Closing her eyes, she pressed her ear to the space where the bathroom door fit against the jamb. She willed her loud heartbeat to slow and heard a soft hiss and crackle…the fire. He was messing with the fire.

In her mind’s eye, she saw flames. Where only minutes before there had been merely glowing coals.

So why would he stoke the…Oh, God. With a sinking feeling, she understood—he was burning something, not for heat and not because he was housecleaning in the middle of the night, but to destroy whatever it was. No doubt the sheriff’s call had propelled him back to the office to get rid of…

The damned files!

Heartsick, she understood: There was something damaging in the files, so Lynch had decided to get rid of them before the sheriff’s department or some other law enforcement agency returned to the school. Once the storm abated, Blue Rock Academy would be inundated with parents, police, and the press.

There would be no quick double-talk or platitudes. The school would be put under a microscope. Two students had been brutally murdered, the killing ground a macabre scene that would have investigators and reporters crawling all over the campus.

And Lynch was taking pains to get rid of some of his private papers in the middle of the night. Evidence of something was being destroyed. If she’d only come back here earlier…

Faintly, she heard music. Strains of the Hallelujah Chorus.

“Hello?…What?”

His cell phone. Of course.

“I’m sorry, Cora Sue. I can’t hear you. I’m in the office. It’s the connection…What?…Are you there?” A long pause as the smell of smoke slipped under the door. “I don’t know what you expect me to do! Just turn the water off under the sink…Oh, for the love of Mike. Fine, fine! I’m on my way. I don’t know! A mop? Towels? Hold on. I’ll be home in two minutes!”

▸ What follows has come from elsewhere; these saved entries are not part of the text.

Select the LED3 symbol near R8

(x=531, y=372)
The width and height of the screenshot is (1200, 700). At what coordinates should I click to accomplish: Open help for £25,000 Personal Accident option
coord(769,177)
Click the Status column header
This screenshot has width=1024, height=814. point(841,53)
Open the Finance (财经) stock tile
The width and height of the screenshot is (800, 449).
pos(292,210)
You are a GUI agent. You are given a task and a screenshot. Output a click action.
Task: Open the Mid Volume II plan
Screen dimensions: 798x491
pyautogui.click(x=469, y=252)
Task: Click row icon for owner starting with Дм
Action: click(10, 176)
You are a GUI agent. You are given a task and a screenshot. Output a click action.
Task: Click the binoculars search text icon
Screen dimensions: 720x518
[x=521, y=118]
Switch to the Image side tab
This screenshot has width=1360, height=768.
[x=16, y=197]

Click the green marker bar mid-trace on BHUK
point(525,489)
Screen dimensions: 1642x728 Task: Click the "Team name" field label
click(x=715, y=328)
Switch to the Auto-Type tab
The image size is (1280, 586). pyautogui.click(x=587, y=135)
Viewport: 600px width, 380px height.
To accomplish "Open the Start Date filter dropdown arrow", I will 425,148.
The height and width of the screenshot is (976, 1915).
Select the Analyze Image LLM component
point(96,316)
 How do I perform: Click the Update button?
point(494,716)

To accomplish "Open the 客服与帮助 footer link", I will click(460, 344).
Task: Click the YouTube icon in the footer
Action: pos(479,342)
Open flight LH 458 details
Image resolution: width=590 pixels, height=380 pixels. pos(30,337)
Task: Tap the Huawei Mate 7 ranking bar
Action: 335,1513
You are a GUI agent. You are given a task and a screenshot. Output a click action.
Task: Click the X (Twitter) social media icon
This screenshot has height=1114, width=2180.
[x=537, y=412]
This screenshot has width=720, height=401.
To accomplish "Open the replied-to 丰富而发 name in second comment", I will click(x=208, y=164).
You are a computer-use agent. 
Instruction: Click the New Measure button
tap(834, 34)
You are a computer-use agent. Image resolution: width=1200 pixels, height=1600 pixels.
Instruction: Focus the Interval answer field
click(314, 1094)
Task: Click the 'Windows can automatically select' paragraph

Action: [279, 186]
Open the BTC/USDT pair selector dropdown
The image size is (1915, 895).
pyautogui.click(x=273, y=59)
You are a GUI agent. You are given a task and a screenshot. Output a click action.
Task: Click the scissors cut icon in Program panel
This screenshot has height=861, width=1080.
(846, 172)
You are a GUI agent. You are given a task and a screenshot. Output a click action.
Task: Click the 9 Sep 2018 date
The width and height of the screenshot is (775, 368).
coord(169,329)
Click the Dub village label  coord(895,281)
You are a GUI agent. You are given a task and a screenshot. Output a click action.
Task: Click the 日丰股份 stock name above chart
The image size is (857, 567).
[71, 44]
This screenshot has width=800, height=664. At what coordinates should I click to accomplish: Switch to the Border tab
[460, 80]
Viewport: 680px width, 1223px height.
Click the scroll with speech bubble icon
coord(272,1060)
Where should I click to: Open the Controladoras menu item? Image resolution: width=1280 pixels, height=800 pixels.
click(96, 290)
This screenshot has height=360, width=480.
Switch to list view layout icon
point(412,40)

A few seconds later, she heard him stride out of the room, slamming the door to the office so hard the building shuddered.

Now was her chance!

She started counting to ten to make sure he wasn’t returning but stopped at five and unlocked the bathroom door.

The room was awash in shifting golden light. Deep in the fireplace, flames consumed the sheaves of paper tucked into manila files. Black smoke rolled up the chimney as the pages curled and burned.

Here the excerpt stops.